The original reference implementation grew inside a BCI research prototype, so it carried quite a bit of BCI-specific semantics. During the merge into the main repo, those were generalized:

  • drift_score no longer specifically means neural-signal drift; the docstring now reads "upstream signal uncertainty, e.g. BCI drift or ASR confidence"
  • IntentToken keeps its 35-word vocabulary but labels it "example vocabulary; extend per application"
  • "BCI" / "neural" / "patient" / "clinician" language in README and docstrings was rephrased generically
  • The EmbodiedAdapter protocol was already generic; the README now makes explicit that it plugs into manipulators, mobile bases, wheelchairs, and future humanoids

Keywords shifted from bci / assistive-robotics to cognitive-architecture / embodied-ai / behavior-tree / llm-tool-use / intent-to-action / self-assessment.

Open-source scaffolding in place

Previously there was just a LICENSE and a README. v0.1.0 brings:

  • pyproject.tomlpip install -e . works
  • tests/test_pipeline.py — 6/6 green
  • CONTRIBUTING.md / SECURITY.md / CODE_OF_CONDUCT.md / CHANGELOG.md
  • PR template

Installation:

pip install git+https://github.com/jeffliulab/anima.git@main

Downstream applications (soma-care) depend on it this way — no more embedded copies.

Two application branches in place on the same day

The same day, SOMA Care was spun out as a standalone repo (jeffliulab/soma-care), ported from human-brain-interface-demo/demo/ as the v0.4 starting point. Its core/pyproject.toml already reads anima @ git+https://github.com/jeffliulab/anima.git@main; tests are 17/17 green; the import chain runs from the anima framework all the way through to soma-care's FastAPI main.py.

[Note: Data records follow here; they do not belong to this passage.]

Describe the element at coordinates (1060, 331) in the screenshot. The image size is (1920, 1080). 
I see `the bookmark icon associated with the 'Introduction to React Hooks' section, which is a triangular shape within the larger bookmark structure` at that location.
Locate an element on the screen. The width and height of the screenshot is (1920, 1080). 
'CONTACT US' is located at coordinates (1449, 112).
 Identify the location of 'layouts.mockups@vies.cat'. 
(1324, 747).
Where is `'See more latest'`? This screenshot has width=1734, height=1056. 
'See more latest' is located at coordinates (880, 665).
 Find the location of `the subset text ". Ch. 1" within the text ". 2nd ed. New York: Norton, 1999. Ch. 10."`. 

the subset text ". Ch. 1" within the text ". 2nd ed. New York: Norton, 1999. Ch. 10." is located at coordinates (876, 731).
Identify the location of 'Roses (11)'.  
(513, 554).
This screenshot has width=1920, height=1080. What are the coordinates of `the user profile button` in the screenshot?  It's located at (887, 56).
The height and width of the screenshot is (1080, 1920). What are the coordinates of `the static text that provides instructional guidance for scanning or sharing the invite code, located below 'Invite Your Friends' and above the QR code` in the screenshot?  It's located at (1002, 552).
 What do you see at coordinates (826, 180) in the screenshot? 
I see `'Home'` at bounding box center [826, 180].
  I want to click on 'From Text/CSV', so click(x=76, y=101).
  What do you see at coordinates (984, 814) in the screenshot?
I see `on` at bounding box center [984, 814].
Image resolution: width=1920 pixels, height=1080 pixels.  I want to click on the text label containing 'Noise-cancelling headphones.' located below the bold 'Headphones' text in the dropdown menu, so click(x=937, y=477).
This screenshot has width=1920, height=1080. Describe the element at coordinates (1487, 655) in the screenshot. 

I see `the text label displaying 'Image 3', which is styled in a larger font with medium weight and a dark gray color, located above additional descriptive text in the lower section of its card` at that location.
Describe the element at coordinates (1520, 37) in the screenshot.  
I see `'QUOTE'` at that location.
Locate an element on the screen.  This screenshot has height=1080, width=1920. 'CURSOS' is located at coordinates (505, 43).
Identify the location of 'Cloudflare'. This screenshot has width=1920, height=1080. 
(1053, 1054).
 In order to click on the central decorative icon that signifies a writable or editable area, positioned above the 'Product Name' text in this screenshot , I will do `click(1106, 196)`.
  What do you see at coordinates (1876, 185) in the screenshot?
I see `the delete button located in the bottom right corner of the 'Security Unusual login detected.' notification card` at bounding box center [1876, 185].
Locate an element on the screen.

With the existing SOMA Arm (chess manipulation), ANIMA now has two active application branches:

Branch Repo What it does
SOMA Care jeffliulab/soma-care Simulated-ward care intent-to-action loop
SOMA Arm jeffliulab/soma-arm Tabletop chess manipulation (real hardware)

Domain-specific skills (grasp a cup, move a chess piece, turn a patient) live in the L4 adapter layer of each application repo, not in the framework.

Status: Alpha

v0.1.0 is an alpha release. The API may still change before v1.0 — breaking changes will be prefixed with ! in the commit message and called out explicitly in the CHANGELOG.

The next anima roadmap node is expand the skill library + stabilize the v0.2 API (alongside the soma-care v0.4 contact-rich skills), followed by a v1.0 stable release (frozen API, complete docs, PyPI).

Attribution

ANIMA Framework © Jeff Liu Lab. Apache-2.0 licensed.